## ASSIGNMENT A
In the passage on the church's sickness, what disease does the writer say afflicts the church more deeply than doctrinal inadequacies?
## ASSIGNMENT B
Please continue the passage on the church's sickness from its last sentence.

## SELECTED EXTRACT
^^^^^^^^^^^^^^^^
So, if I were to offer my own diagnosis of the sickness of our church today, I would agree with my brothers and sisters who suggest, in a brilliant theological image, that it is the disease of the cowardly lion which afflicts us more deeply than the dis-ease of doctrinal inadequacies. We have a weak heart, maybe even we’ve lost our heart of courage today in the church, and Kevin Thew Forrester, among others, is insisting that we seek it. We need a new heart created within us, a heart transplant if you will. And in such drastic procedures, ironically enough, it is our immune system’s good functioning (to return to Dr. Carroll’s metaphor) which may be our own worst enemy. Seeing this strange loving heart beating where it has never been, the body may, for good reasons, seek to reject it. We might call this a reaction of fear, but more charitably we can see that it is a good impulse that simply has not yet registered the true nature of the disease and the gravity of the body’s illness. Nor the miracle of God’s grace, which, as our savior’s rejection on the cross evidences, is itself rejected as a foreign substance to be immunized against. And in these cases where the New Heart needs to be grafted into the body, it takes skilled doctors to suppress the immune system’s natural functioning for a time until the body has begun to accept life, and be transformed anew. In Christ we all have met such miracle cases (Gal. 2:20), so I trust that God rejoices in our ability to relax our immune systems at times, receive a foreign body into our own in order to give us life abundant. Of course this all takes the greatest of spiritual discernment, as mistakes here can be deadly, which is why theological discipline, study, and conversation, among priest, bishops, and especially laity are crucial. Let me conclude with one of these lay voices.
^^^^^^^^^^^^^^^^
## STORED DATA
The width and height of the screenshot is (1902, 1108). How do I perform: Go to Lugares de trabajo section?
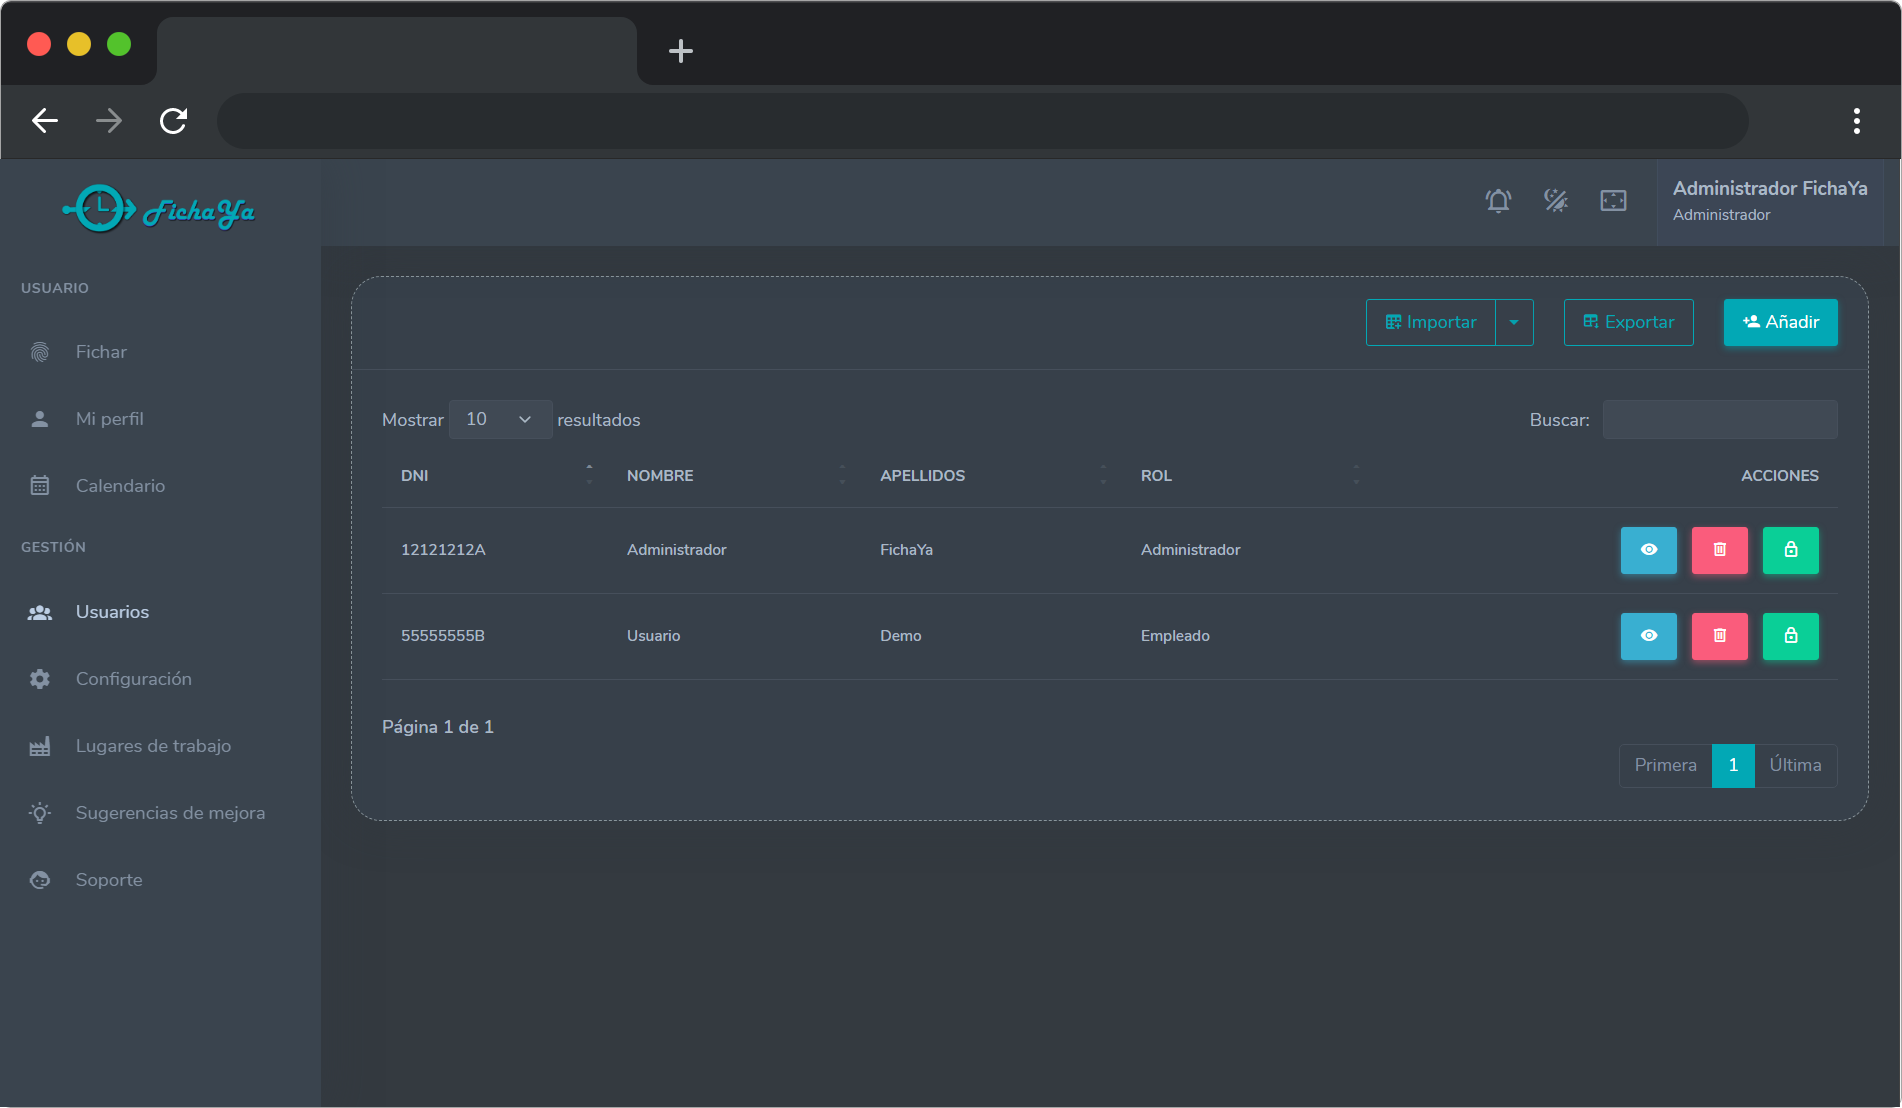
^^^^^^^^^^^^^^^^
## WRITTEN REPLY A
The disease of the cowardly lion.

## WRITTEN REPLY B
William Stringfellow, one our church’s greatest theologians and an attorney by profession, wrote in his book A Private and Public Faith that he found West Side Story to be a great piece of theology, filled with heart, spirit, and verve. I trust he felt the same way about The Wizard of Oz. Odd indeed to find theology in such places, among the works of untrained laypersons, some in the church, some not. But Stringfellow goes on to show the truth of his conviction with brilliant biblical exegesis and a true story from his days working among the courageous hearts of Harlem, where he served as an attorney to the undefendable. (So defending Pike was, for him, a walk in the park!) He writes there that “The Word of God—the same Word uttered and observed in the sanctuary—his hidden in the ordinary life of these boys in gang society and in the violence of the streets which is part of their everyday existence. And so it is within the common life of all the world.” Hidden in their hearts, in our hearts, whether we recognize it or not, thought Stringfellow, beat the Word of God. Our own work is to march to strange, different drum beat of the divine heart. As did Dorothy--on the yellow brick road with her motley crew of friends whom no one, I trust, would call orthodox!—falling in love irrevocably with her tin man, scarecrow, and cowardly lion. What a crew! What a church! Thanks be go God for her untoward ways and gifts of curious wonder.
Though she may have indeed missed the scarecrow most of all, I trust that she never lost touch with her now not so cowardly lion now brought out of the wardrobe, I mean, closet. Indeed, we are told, he remained forever in her heart. Amen.